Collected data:

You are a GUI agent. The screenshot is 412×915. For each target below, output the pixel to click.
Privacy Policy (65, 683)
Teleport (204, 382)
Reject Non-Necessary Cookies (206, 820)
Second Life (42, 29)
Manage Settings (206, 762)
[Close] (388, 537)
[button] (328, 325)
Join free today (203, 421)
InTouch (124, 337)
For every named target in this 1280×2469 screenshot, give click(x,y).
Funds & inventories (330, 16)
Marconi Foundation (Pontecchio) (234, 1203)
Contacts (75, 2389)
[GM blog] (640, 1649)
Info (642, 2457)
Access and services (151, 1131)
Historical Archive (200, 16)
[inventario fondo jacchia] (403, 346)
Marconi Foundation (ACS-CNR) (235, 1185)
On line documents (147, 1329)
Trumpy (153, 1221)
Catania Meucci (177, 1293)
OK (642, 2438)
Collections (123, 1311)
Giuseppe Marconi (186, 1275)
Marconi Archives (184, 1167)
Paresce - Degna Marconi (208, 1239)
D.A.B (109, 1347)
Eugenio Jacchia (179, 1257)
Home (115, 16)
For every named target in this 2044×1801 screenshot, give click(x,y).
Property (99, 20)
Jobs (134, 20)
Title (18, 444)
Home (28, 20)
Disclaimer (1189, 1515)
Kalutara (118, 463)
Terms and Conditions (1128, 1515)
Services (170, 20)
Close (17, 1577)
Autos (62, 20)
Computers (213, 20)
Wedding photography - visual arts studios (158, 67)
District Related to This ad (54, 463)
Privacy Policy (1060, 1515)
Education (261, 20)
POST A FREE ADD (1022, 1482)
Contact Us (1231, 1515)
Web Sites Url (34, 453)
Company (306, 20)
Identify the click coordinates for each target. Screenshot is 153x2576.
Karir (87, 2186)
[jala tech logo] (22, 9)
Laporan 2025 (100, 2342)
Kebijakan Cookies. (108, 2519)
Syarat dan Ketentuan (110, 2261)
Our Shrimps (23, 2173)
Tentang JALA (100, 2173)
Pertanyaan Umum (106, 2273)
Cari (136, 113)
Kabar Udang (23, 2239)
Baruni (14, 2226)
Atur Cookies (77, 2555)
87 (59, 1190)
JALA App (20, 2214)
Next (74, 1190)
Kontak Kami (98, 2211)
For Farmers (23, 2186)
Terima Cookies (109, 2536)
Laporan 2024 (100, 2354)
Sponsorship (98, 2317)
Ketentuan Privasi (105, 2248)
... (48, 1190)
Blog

» **Problem to work on**
Set down precisely the lines above between the line holding "[GM blog] (640, 1649)" and the line holding "Paresce - Degna Marconi (208, 1239)", inclusive, and nothing beyond them.

» **The completed task**
[GM blog] (640, 1649)
Info (642, 2457)
Access and services (151, 1131)
Historical Archive (200, 16)
[inventario fondo jacchia] (403, 346)
Marconi Foundation (ACS-CNR) (235, 1185)
On line documents (147, 1329)
Trumpy (153, 1221)
Catania Meucci (177, 1293)
OK (642, 2438)
Collections (123, 1311)
Giuseppe Marconi (186, 1275)
Marconi Archives (184, 1167)
Paresce - Degna Marconi (208, 1239)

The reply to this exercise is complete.